Capital that isn’t aligned with what we’re trying to accomplish as an organization. We’ve learned through a sad history in our sector, that there are those providers who have done that, who have taken on what I’ll call the wrong capital, and they become over-levered, and then that [lender] becomes their taskmaster. They are the ones who are beholden to these interest rates and terms that are burdensome, and it becomes what drives their business as opposed to being able to make decisions based off of the needs of the patients and their employees.
I don’t necessarily see it changing, unfortunately. But you know, there are those lenders out there that work in our space who I think do a good job at helping meet the needs of midsize operators.
Any lessons from Ensign, or other companies in the industry that have gone public and grown?
Ensign has done a great job over the years. We’ve competed with them in different markets, but we’re also friendly competitors. We’ve been very appreciative of the great work they’ve done in the public markets over the years. They’ve been able to introduce this decentralized model to our sector, which has been important.
We’ve taken elements of that and we’ve tried to further develop it into something that’s unique for our organization. I think the areas where we may potentially be different from Ensign is that we’re a younger company. That’s seen in our ability to assimilate our facilities on common clinical platforms and IT platforms as well.
On the leadership side, that’s really what I would say is the biggest differentiating factor between the two of us. They have some great leaders that work for their organization. They’ve done a great job, but we feel like we’ve really taken that to a new level within our sector, where we’ve worked hard to attract what we feel is the best talent that not only our industry has, but also really any industry. Thet decentralized model for us is critical, because healthcare is local, and we need to keep it local. The only way we keep it local is by allowing our local leaders to make decisions and letting them adjust their business models based on the nuances of their individual markets.

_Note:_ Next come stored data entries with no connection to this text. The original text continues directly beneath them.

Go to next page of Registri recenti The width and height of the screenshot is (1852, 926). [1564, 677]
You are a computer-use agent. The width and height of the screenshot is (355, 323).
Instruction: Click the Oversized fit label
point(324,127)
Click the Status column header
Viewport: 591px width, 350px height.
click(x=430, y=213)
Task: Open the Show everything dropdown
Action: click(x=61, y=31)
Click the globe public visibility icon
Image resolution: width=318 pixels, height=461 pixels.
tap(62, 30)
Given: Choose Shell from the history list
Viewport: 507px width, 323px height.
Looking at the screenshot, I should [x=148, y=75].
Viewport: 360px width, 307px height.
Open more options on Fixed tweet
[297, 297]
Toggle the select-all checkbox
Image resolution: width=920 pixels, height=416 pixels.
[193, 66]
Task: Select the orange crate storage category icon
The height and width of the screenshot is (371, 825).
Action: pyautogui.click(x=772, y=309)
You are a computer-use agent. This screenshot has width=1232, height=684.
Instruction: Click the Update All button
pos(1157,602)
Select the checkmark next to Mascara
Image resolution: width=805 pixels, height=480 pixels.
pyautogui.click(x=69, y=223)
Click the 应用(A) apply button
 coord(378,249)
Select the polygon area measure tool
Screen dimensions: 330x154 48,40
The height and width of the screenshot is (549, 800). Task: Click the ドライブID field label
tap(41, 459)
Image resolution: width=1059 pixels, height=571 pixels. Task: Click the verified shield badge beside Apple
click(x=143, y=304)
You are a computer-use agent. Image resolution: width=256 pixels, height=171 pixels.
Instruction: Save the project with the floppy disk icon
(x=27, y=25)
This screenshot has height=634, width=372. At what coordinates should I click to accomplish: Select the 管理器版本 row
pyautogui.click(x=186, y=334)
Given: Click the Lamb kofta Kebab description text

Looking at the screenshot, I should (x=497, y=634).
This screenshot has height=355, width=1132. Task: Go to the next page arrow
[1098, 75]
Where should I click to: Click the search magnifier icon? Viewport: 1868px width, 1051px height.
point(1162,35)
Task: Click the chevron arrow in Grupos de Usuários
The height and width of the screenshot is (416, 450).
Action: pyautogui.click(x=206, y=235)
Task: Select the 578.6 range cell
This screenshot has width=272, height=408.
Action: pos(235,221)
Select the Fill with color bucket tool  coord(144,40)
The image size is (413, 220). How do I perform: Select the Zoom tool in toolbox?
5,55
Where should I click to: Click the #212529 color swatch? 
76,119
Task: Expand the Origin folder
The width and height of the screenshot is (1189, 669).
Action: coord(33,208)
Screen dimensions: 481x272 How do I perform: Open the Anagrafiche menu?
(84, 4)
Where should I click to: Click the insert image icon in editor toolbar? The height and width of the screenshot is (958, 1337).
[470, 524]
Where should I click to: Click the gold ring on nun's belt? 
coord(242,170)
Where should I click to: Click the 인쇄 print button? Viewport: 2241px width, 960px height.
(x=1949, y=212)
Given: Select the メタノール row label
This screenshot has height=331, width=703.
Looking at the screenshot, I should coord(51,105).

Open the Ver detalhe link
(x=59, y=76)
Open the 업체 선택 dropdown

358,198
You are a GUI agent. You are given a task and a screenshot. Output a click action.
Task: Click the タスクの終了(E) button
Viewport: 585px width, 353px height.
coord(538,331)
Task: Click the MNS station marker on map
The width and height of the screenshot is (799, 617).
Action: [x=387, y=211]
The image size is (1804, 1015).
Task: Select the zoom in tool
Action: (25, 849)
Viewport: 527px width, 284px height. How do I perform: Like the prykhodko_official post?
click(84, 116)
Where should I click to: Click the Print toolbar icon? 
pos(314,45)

Thinking ahead to implementation of the staffing mandate, any unintended consequences that haven’t really been discussed?
We are in favor and will continue to support efforts to get it repealed or further refined to be more palatable. We’ll invest in those efforts, like we have up to this point, with lobbying and on the national and state association side, as well as with our own efforts. As an organization, we feel like we’re actually well positioned for this. We’ve been studying it since it came out. And we’ve been running analyses that have provided us modeling, to give us an idea of what the financial impact would be. We feel very good as an organization that we’re in a good position to absorb this mandate, should it pass the way it is, and we’re preparing as though it will pass the way that it’s written.
Our model is a higher acuity model. Because of our higher acuity model, we naturally staff our facilities higher. That puts us in a better position to absorb this mandate. It’s something that we’re considering as we look at future targets, what the staffing rates look like in those facilities.
How might that readiness change per state, or region?
As we deploy our model, and as we bring in new leadership into that facility, we start to see the needle move. And as we perform well clinically, we start to see the needle move. And as the needle moves from an occupancy standpoint, then the acuity mix changes. As that all moves, we are increasing the staffing within the facility.
We operate in states that already have staffing mandates, like in the state of California, we’re the largest provider in the state of California, we’ve been operating there for 10-plus years. We know what it’s like to operate in that environment. That also positions us for success as we think about the mandate.